Dans toute formation, on évalue : avant, pendant, après. Et l’on évalue pour différentes raisons : pronostiquer, diagnostiquer, réguler, certifier.
En pratique, deux formes dominent : l’évaluation intermédiaire formative et l’évaluation finale sommative. La première sert à ajuster. La seconde sert à trancher. Entre les deux, il y a parfois un monde.
Une question posée en classe – « Réexplique-nous pourquoi il faut un infinitif » – relève de l’évaluation formative. Un examen final, une certification comme le PALSO-LAAS, relèvent de l’évaluation sommative.
Jusqu’ici, rien de controversé. Mais il faut aller plus loin.
Évaluer, c’est mesurer
On l’oublie trop souvent : évaluer, c’est mesurer. C’est comparer une production à une attente. Comparer un bonzourr à un bonjour. Et décider – explicitement ou non – à quel point l’un vaut l’autre.
Or toute mesure pose deux questions simples, mais redoutables : mesurer quoi ? mesurer comment ?
Mesurer quoi ?
On répond vite : « les objectifs ». Encore faut-il savoir de quels objectifs on parle.
Certains sont généraux, formulés dans une langue accessible à tous : « permettre à de jeunes adultes de communiquer dans la vie professionnelle ».

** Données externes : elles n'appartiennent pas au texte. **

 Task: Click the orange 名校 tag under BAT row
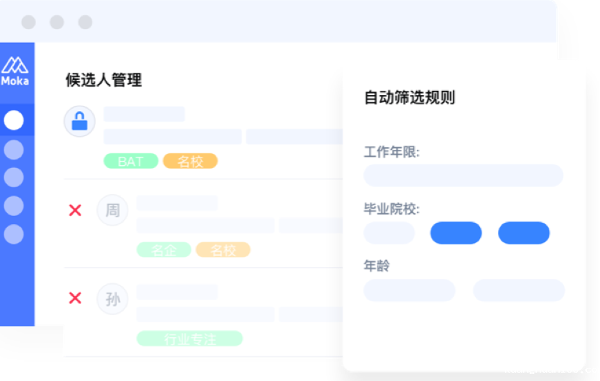pyautogui.click(x=190, y=161)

D’autres sont spécifiques, techniques, réservés aux spécialistes : « mobiliser des moyens linguistiques pour réaliser des actes de parole dans des situations données ».
Plus un objectif est précis, plus il devient mesurable. Plus il est mesurable, plus il devient… discutable. Car ce que l’on choisit de mesurer n’est jamais neutre.
Mesurer comment ?
Deux exigences structurent toute évaluation sérieuse : la fiabilité et la validité. La fiabilité, c’est la précision de la mesure. La validité, c’est sa pertinence. Autrement dit : mesure-t-on de manière stable ? mesure-t-on bien ce que l’on prétend mesurer ?

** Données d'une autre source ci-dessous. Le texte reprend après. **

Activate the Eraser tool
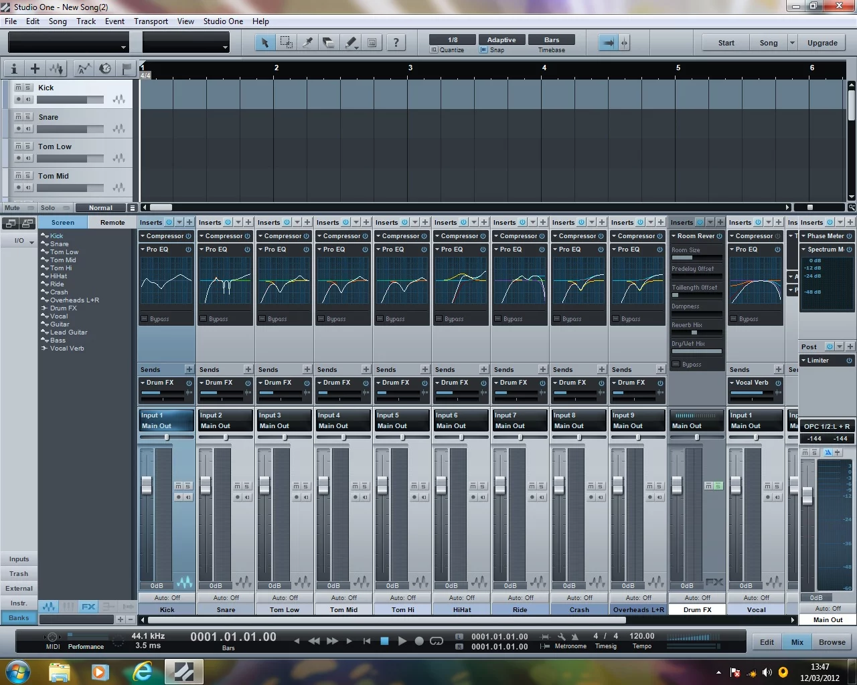 328,42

Dans la réalité, ces deux exigences sont constamment fragilisées. Imaginons une candidate. Son résultat dépend :
– de sa préparation, bien sûr,
– mais aussi de son état émotionnel,
– du comportement du surveillant,
– de la fatigue,
– du correcteur,
– du format de l’épreuve.
Autant de variables qui n’ont rien à voir avec la compétence visée.
La fiabilité est déjà entamée. La validité l’est tout autant.

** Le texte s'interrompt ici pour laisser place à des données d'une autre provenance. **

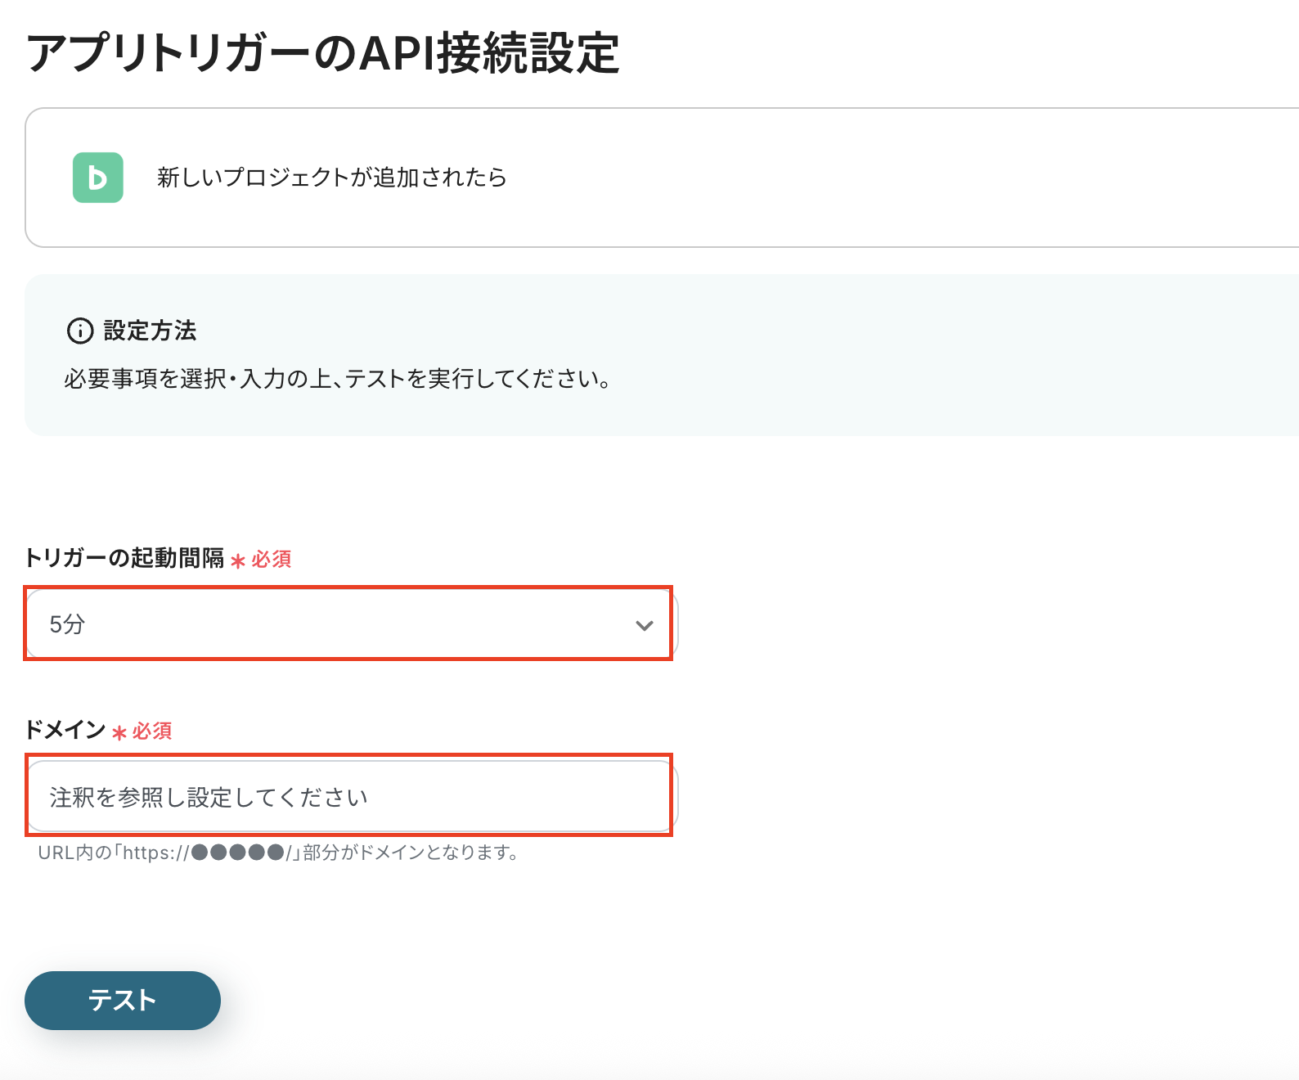Click the info icon beside 設定方法
Viewport: 1299px width, 1080px height.
80,331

Un test censé mesurer la compréhension de « décryptage de l’ADN » peut, en réalité, mesurer :
– une proximité linguistique avec le grec,
– un capital culturel,
– un environnement familial,
– un hasard de parcours.
On croit mesurer une compétence. On mesure un mélange.
Une illusion tenace
L’évaluation donne souvent une impression de rigueur. : des notes, des moyennes, des classements. Des chiffres qui rassurent.
Mais cette rigueur est parfois une illusion. Un test mal construit peut être très précis… dans l’erreur.
Peut-on vérifier la qualité d’un test ?
Oui, à condition de sortir du contenu et d’analyser la structure.
Par exemple : dans un QCM, les résultats aux items pairs et impairs devraient être comparables. Sinon, certains items sont défectueux.
Autre indicateur : si différentes épreuves mesurent des compétences distinctes tout en restant corrélées à une moyenne générale, alors le test tient – au moins partiellement – debout.
Mais ces analyses sont rarement pratiquées par les enseignants.
Conclusion
La docimologie est une discipline exigeante, à la croisée des sciences de la mesure (psychométrie, métrologie) et des sciences du langage et de l’apprentissage.
Elle oblige à poser des questions que l’on préfère souvent éviter :
– Que mesure-t-on réellement ?
– Avec quel degré d’erreur ?
– Et avec quelles conséquences pour les apprenants ?
Former des enseignants sans les former à la docimologie revient à leur confier un instrument de mesure… sans leur apprendre à s’en servir.
Et à faire comme si mesurer allait de soi.